[Extrait choisi]
+ + + + +
Depuis la fin de la Première guerre mondiale, toutes les luttes de libération nationale ont favorisé une puissance impérialiste contre une autre. Par exemple la bourgeoisie vietnamienne dirigeant le parti des travailleurs vietnamiens a été un instrument de l’impérialisme russe contre l’impérialisme américain. Une nouvelle bourgeoisie s’est créée au Vietnam sur le dos de sa classe ouvrière au prix de millions de morts.

Au Québec la situation est très différente des pays de la périphérie capitaliste, il y a des monopoles québécois (ou multinationales) qui exploitent la classe ouvrière mondiale dans plusieurs pays. Ces monopoles québécois sont en lutte contre l’impérialisme américain ou canadien, parfois en alliance, tout cela dans une relation dialectique. (Note 2)

Nous ne voyons absolument pas comment la création d’un état capitaliste québécois impérialiste, capitalisme d’état ou privé, réformé, ferait avancer d’un seul pas la classe ouvrière.
+ + + + +
[Ensemble des items]
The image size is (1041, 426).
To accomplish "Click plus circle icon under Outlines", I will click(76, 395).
+ + + + +
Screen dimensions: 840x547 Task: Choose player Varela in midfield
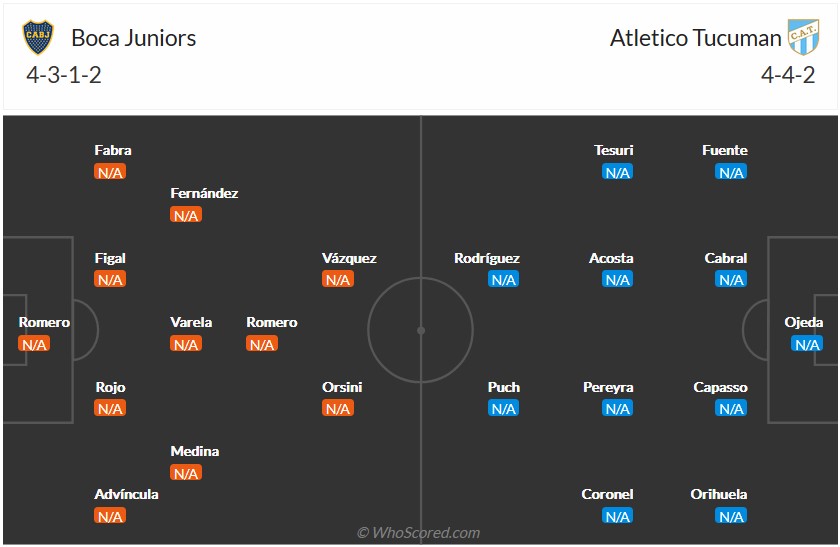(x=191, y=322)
+ + + + +
[Consigne 1]
Relevez, dans l'extrait sur les luttes de libération nationale, toutes les formes d'impérialisme désignées par un adjectif de nationalité.
[Consigne 2]
Rédigez la suite de l'extrait sur les luttes de libération nationale, à partir de sa dernière phrase.

[Résultat 1]
impérialisme russe
impérialisme américain
impérialisme canadien

[Résultat 2]
Oui la bourgeoisie québécoise et la petite-bourgeoise comme Françoise David feraient des gains étatiques sur le dos de notre classe. Il n’y a qu’une façon de mettre fin à l’oppression nationale c’est de s’attaquer à sa propre bourgeoisie en faisant notre part comme membre notre classe à l’échelle mondiale. La seule patrie des prolétaires c’est le monde entier. L’abolition de l’esclavage salarié, de la propriété des moyens de production et des états qui maintiennent cela en place est le seul garant de l’abolition de toute forme d’oppression.

Ben nous écrit « Peut-être, avec un régime monarchique et un gouvernement bourgeois en moins, aurions-nous plus de marge de manoeuvre dans nos luttes ? » Comme internationaliste il n’y aurait pas un gouvernement bourgeois en moins mais un de plus dans le monde : l’état impérialiste québécois. Soit dit en passant le Canada est un pays où la bourgeoisie a tout

les droits. Ce pays n’a rien d’un régime féodal. Les représentants de la Reine (qui est bien plus une grosse bourgeoise avec ses investissements qu’une reine) sont un symbole qui coûte cher certes, mais qui sert surtout à semer la confusion sur la nature de classe de l’état canadien c’est-à-dire une dictature complète de la bourgeoisie.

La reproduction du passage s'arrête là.